What started as a partnership idea between our Nursery and that of Gylemuir Primary School swiftly developed into an all-singing, all-dancing inter-disciplinary activity that continues to give pleasure and learning opportunities almost five years after the children helped to develop a muddy patch of waste land and turn it into a learning space, complete with a path, planting, seating, hiding places and totem pole.
Seeing one of our junior school teachers calmly pluck a leaf from a stinging nettle, fold it twice and eat it, in front of a packed hall of parents at a recent Welcome Evening dramatically emphasised the combination of adventure and learning that our outdoor learning programme encourages. (This was a nettle that this teacher had ostentatiously treated with respect a few minutes earlier, when she had gingerly lifted it with her thickly gloved hand!)
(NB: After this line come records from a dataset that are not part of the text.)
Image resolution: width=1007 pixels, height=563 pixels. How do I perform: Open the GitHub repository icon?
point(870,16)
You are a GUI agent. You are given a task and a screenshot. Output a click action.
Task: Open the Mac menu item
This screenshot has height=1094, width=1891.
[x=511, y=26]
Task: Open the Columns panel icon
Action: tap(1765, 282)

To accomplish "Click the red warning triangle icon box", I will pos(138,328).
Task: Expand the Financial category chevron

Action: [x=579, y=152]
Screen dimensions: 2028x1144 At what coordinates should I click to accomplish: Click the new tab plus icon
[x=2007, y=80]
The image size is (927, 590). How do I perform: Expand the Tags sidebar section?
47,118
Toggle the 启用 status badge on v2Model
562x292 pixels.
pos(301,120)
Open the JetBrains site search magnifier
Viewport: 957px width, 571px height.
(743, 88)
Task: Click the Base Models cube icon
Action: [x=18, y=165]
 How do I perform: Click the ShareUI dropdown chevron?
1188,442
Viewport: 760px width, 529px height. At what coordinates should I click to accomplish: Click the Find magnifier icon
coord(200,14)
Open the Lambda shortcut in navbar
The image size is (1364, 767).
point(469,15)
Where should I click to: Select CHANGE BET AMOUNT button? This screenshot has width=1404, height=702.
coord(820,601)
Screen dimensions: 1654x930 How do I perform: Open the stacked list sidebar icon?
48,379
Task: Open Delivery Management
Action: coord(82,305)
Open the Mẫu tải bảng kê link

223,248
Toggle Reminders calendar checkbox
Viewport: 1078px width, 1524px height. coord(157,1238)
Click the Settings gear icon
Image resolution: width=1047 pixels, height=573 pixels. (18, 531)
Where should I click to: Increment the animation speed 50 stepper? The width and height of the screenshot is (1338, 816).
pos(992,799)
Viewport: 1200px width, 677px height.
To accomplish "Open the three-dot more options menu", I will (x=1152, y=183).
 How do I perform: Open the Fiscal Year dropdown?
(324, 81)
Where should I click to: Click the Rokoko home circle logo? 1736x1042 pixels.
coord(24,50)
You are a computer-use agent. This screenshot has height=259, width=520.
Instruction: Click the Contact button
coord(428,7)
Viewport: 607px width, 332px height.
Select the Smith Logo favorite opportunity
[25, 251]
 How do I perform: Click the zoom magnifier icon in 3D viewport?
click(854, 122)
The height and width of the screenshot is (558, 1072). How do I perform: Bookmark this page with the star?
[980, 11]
All our students are encouraged to consider their environment and learn from it, either through the curriculum or through clubs and activities related to ecology. Our older girls have turned off the lights, the ‘phones and the tablets for a day, made a film, composed “environmental songs” and involved every academic department in eco learning; our P6-7s have grown their own vegetables and linked up with a school in Bangalore to undertake a project on wildlife, while our younger children have opened a bug hotel, studied a giant snail named Gloria and investigated which is the world’s smelliest plant.
So our little girls in particular have all learned that one of the great things about outdoor learning and all stuff ecological is that you get the smells, both pleasant and whiffy, of everything you encounter outside!